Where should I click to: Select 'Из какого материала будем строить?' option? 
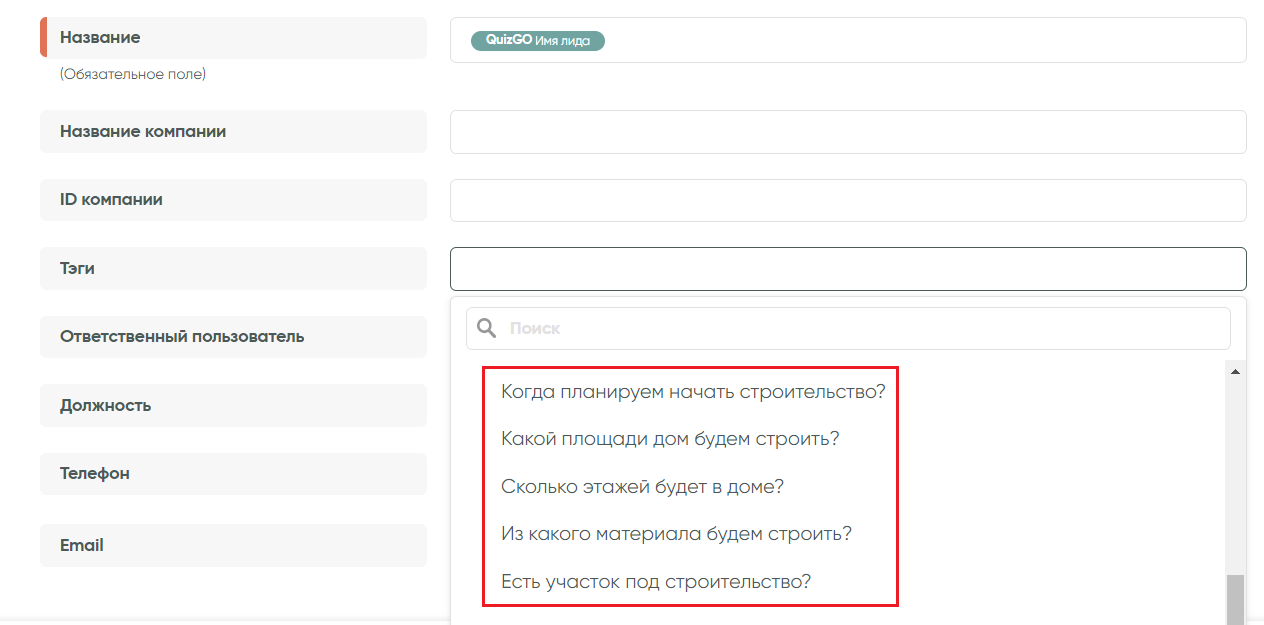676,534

+ + + + + + +

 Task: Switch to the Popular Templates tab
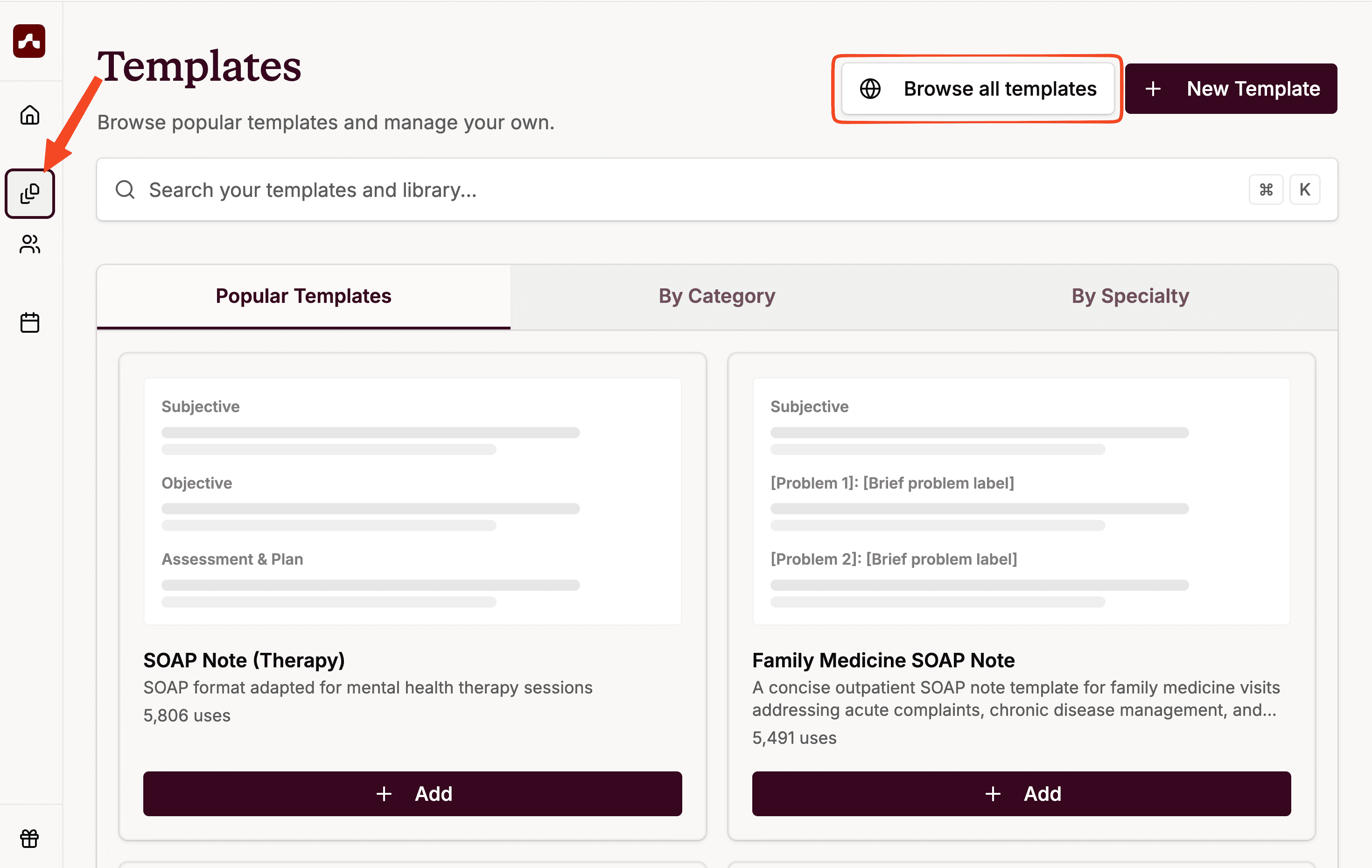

+ + + + + + +

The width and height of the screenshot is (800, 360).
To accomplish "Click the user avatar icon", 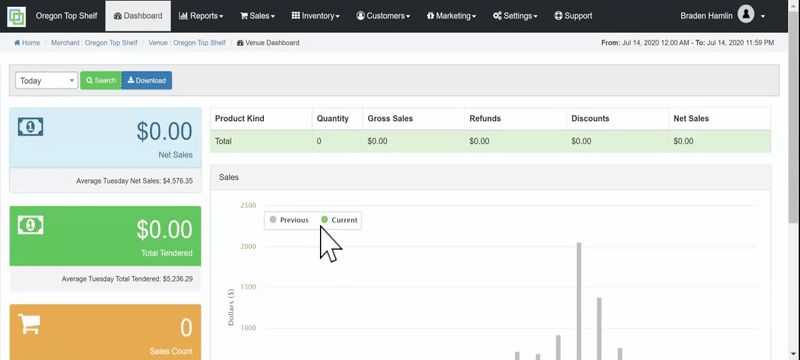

+ + + + + + +

TASK TO COMPLETE
From the listing above, please give again the lines that begin with the line holding "The width and" and go on through the line holding "the user avatar", exactly, both ends included, minus any picture.

WRITTEN REPLY
The width and height of the screenshot is (800, 360).
To accomplish "Click the user avatar icon", 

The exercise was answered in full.